Judge of the High Court of Malawi
- Incumbent
- Assumed office 20 October 2020
- Appointed by: President Lazarus Chakwera

Personal details
- Born: Vikochi Ndovi 7 February 1981 (age 45)
- Education: University of Malawi LLB (Hons), University of Cape Town LLM
- Occupation: Judge

= Vikochi Chima =

Vikochi Ndovi Chima (born 7 February 1981) is a Malawian judge of the High Court of Malawi appointed in October 2020. She sits in the court's Criminal Division and has served on Constitutional Court panels, including the panel that in 2024 upheld the constitutionality of Malawi's laws criminalising same-sex conduct.

== Early life and education ==
Chima was born in 1981. She graduated with a Bachelor of Laws (Honours) from the University of Malawi in 2004 and obtained a Master of Laws in Criminal Justice from the University of Cape Town in 2011.

== Career ==
Chima joined the Judiciary of Malawi in 2005 as a senior resident magistrate. She subsequently served as an assistant registrar of the High Court and Supreme Court of Appeal and as a deputy chairperson of the Industrial Relations Court.

On 20 October 2020, President Lazarus Chakwera, acting on the recommendation of the Judicial Services Commission, appointed Chima a judge of the High Court of Malawi. She was one of twelve new appointees, six of them women. The other five women appointees were Agnes Patemba, Violet Chipao, Anneline Kanthambi, Maureen Kondowe and Charlotte Wezi Malonda. The announcement, signed by the Deputy Secretary to the President and Cabinet, Janet Banda, stated that the appointments took effect immediately.

**DATA SEGMENT**
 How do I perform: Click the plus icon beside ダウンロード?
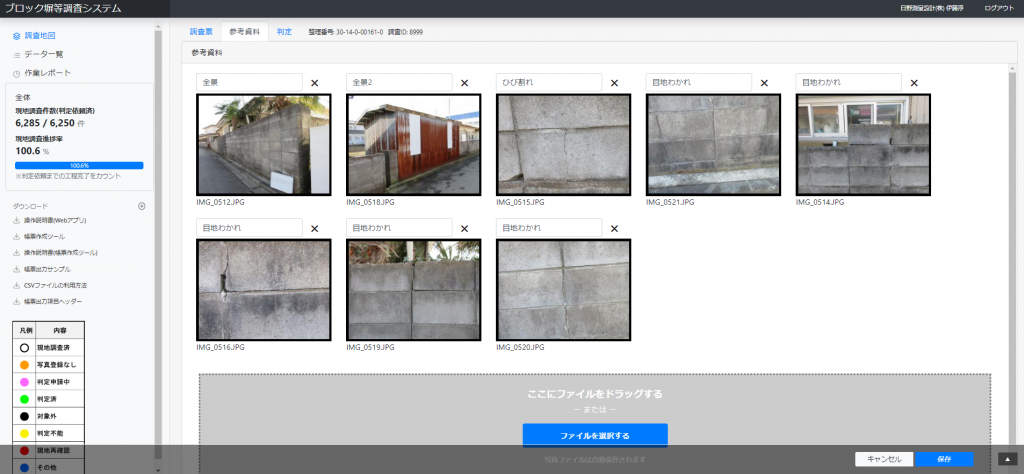pos(142,206)
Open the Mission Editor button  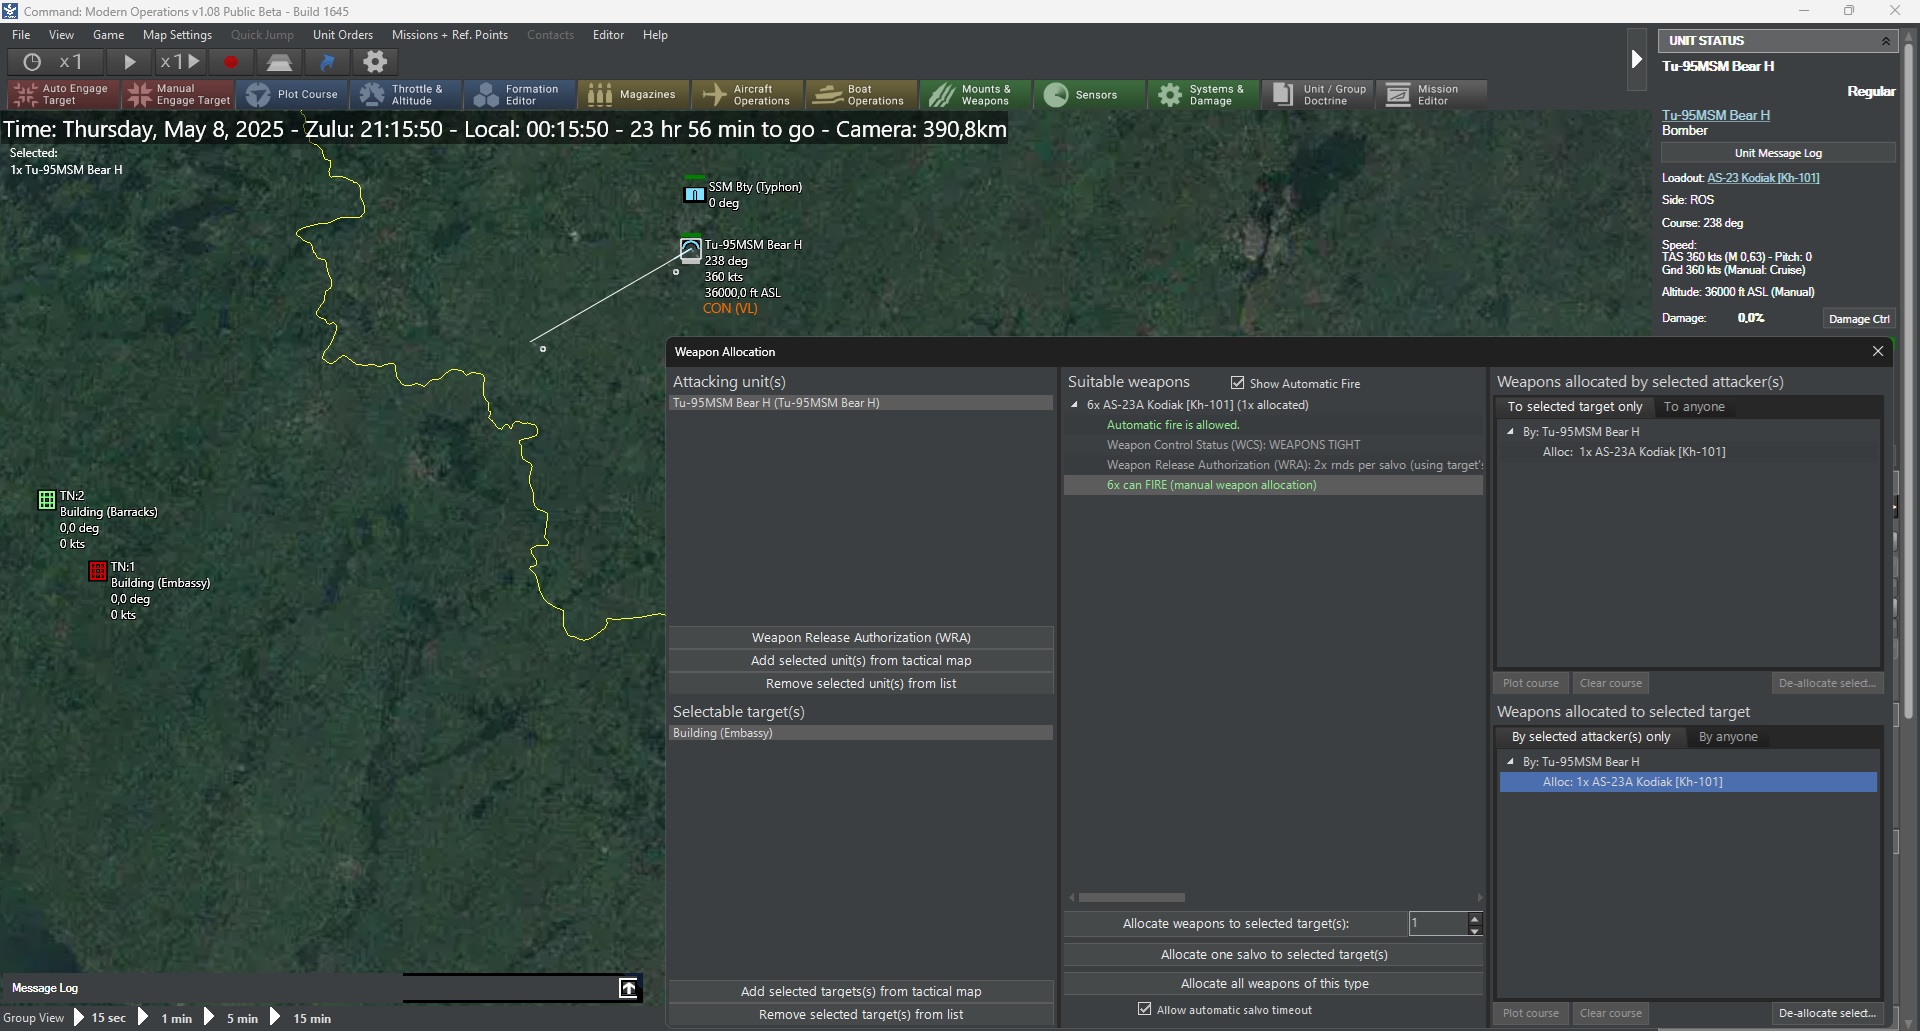[x=1430, y=95]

**PROMPT A**
Summarize the article on Vikochi Chima above in two sentences.
**PROMPT B**
Carry the article on Vikochi Chima forward from its final sentence.

**ANSWER AREA A**
Vikochi Ndovi Chima, born on 7 February 1981, is a Malawian judge whom President Lazarus Chakwera appointed to the High Court of Malawi on 20 October 2020, following a judicial career that began in 2005 when she became a senior resident magistrate. She holds law degrees from the University of Malawi and the University of Cape Town, sits in the court's Criminal Division, and was part of the Constitutional Court panel that in 2024 upheld the constitutionality of Malawi's laws criminalizing same-sex conduct.

**ANSWER AREA B**
== Judicial career ==
In October 2021, reviewing a magistrate's acquittal of an 18-year-old charged with the defilement of a 15-year-old girlfriend, Chima upheld the acquittal and wrote that Malawi's defilement law was problematic because it criminalised consensual sexual relations between teenagers close in age. Chima suggested the approach taken in South Africa and elsewhere offered a possible model. In the same judgment, she criticised the magistrates' dramatic and florid style of judgment writing, observing that writing judgments was a solemn responsibility and that judicial officers should avoid personal views, humour or sarcasm in their decision.

In January 2022, sitting at the High Court in Blantyre, Chima sentenced a former police officer to 30 years' imprisonment with hard labour for raping a 17-year-old student who was being held in a police cell in December 2020. The case had been sent to the High Court for sentencing because the Magistrates' Court considered the appropriate sentence to exceed its jurisdiction. The prosecution included Chikondi Chijozi, and a youth movement led by Tisungane Sitima had campaigned for the case to b expedited.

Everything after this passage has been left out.